28 U.S.C. § 1821(b). Compensation of expert witnesses is governed by the Federal Rules of Civil Procedure. Under the Rules, a party may depose any person who has been identified as an expert witness whose opinions may be presented at trial. See Fed.R.Civ.P. 26(b)(4)(A)(B). For expert witnesses, however, "[u]nless manifest injustice would result, (i) the court shall require that the party seeking discovery pay the expert a reasonable fee for time spent in responding to discovery under this subdivision; and (ii) with respect to discovery obtained under subdivision (b)(4)(B) of this rule the court shall require the party seeking discovery to pay the other party a fair portion of the fees and expenses reasonably incurred by the latter party in obtaining facts and opinions from the expert." Fed.R.Civ.P. 26(b)(4)(C).

  As such, the determining factor for whether plaintiffs six physicians can charge a "reasonable fee", most commonly, their hourly billing rate, or are bound by the statutory fee is whether the physicians are "experts" or fact witnesses.
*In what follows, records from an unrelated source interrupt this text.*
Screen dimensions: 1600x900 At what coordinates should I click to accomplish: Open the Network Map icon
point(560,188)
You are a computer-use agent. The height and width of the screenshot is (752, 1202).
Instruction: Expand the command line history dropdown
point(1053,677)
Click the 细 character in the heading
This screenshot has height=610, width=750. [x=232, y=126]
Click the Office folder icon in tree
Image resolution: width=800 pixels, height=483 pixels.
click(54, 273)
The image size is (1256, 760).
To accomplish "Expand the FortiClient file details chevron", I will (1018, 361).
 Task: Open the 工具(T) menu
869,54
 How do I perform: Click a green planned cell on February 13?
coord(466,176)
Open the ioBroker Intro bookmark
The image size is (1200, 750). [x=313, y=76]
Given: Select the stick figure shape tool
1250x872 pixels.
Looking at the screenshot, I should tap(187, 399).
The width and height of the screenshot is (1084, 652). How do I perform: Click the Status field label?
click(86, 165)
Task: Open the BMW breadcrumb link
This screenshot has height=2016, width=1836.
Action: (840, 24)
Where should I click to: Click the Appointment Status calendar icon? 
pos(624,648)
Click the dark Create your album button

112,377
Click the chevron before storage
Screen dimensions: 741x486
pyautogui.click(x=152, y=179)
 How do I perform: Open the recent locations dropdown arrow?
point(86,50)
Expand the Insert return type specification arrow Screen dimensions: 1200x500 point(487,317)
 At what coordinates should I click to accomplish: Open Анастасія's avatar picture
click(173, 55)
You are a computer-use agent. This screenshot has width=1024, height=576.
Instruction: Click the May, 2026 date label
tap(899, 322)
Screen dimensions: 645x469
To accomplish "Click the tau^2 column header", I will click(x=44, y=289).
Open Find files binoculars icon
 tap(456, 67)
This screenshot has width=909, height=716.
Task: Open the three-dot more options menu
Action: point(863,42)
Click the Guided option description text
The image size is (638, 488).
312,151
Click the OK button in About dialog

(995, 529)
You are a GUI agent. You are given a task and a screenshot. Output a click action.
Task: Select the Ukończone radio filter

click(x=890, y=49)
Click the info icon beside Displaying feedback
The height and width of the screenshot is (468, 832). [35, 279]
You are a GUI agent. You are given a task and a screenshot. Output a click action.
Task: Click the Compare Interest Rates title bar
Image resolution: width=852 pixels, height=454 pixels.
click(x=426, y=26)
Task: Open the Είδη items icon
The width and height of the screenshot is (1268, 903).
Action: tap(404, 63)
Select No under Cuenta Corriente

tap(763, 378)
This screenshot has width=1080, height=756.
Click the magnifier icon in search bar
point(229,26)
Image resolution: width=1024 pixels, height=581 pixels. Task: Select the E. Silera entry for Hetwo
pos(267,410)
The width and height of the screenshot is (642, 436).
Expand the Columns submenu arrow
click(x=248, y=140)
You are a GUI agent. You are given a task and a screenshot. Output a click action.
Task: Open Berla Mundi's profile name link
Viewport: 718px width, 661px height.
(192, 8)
  "Experts are retained for purposes of trial and their opinions are based on knowledge acquired or developed in anticipation of litigation for trial." Mangala, M.D. v. University of Rochester, 168 F.R.D. 137, 139 (W.D.N.Y. 1996). By contrast, Page 3


"[treating physicians] are witnesses testifying to the facts of their examination, diagnosis and treatment of a patient. It does not mean that the treating physicians do not have an opinion as to the cause of an injury based upon their examination of the patient or the degree of injury in the future. These opinions are a necessary part of the treatment of the patient. Such opinions do not make the treating physicians experts as defined by Rule 26(b)(4)(C)."
Baker v. Taco Bell Corp., 163 F.R.D. 348, 349 (D.Colo. 1995) (treating physicians are not entitled to a fee other than the statutory fee of $40 as a matter of law), cited as authority in Coleman v. Dydula, 190 F.R.D. 320 (W.D.N.Y. 1999) (denying defendant's motion for an order directing physicians to be compensated at the statutory rate on the grounds that plaintiff designated them as experts and expected them to offer expert opinion testimony within the scope of Rule 26(a)(2)(A)), followed by Mangala. M.D.. 168 F.R.D. at 139 (to the extent that a doctor's testimony related to his own care and treatment of plaintiff, he is an ordinary witness under the Federal Rules, not an expert). Accord. Zanowic v. Ashcroft, 2002 WL 826878 (S.D.N.Y. Apr. 30, 2002) (treating physician not entitled to fees other than those prescribed by § 1821). Likewise, a doctor is not precluded from testifying to facts learned and opinions formed in the course of treatment by virtue of the fact that a party did not make the expert disclosures required under Rule 26(a)(2) because the doctor is not an "expert" subject to the Rule. See Zanowic v. Ashcroft, 2002 WL 826878, * 1 (S.D.N.Y. Apr. 30, 2002); Giladi v. Strauch, 2001 WL 388052, *6 (S.D.N.Y. Apr. 16, 2001); Palmieri v. Celebrity Cruise Lines, Inc., 2000 WL 310341 (S.D.N.Y. Mar. 27, 2000); Salas v. United States, 165 F.R.D. 31 (W.D.N.Y. 1995).

  The information before the court regarding the six physicians in question suggests that they will testify to the facts learned and opinions formed in providing plaintiff medical care. To the extent that they will speak to their own personal consultations with plaintiff, they are not "experts" under the auspices of Rule 26 and are therefore limited to the compensation scheme set forth in 18 U.S.C. § 1821.


  Plaintiff's motion to require defendants to compensate plaintiffs six treating physicians for "reasonable fees" relating to their depositions is DENIED.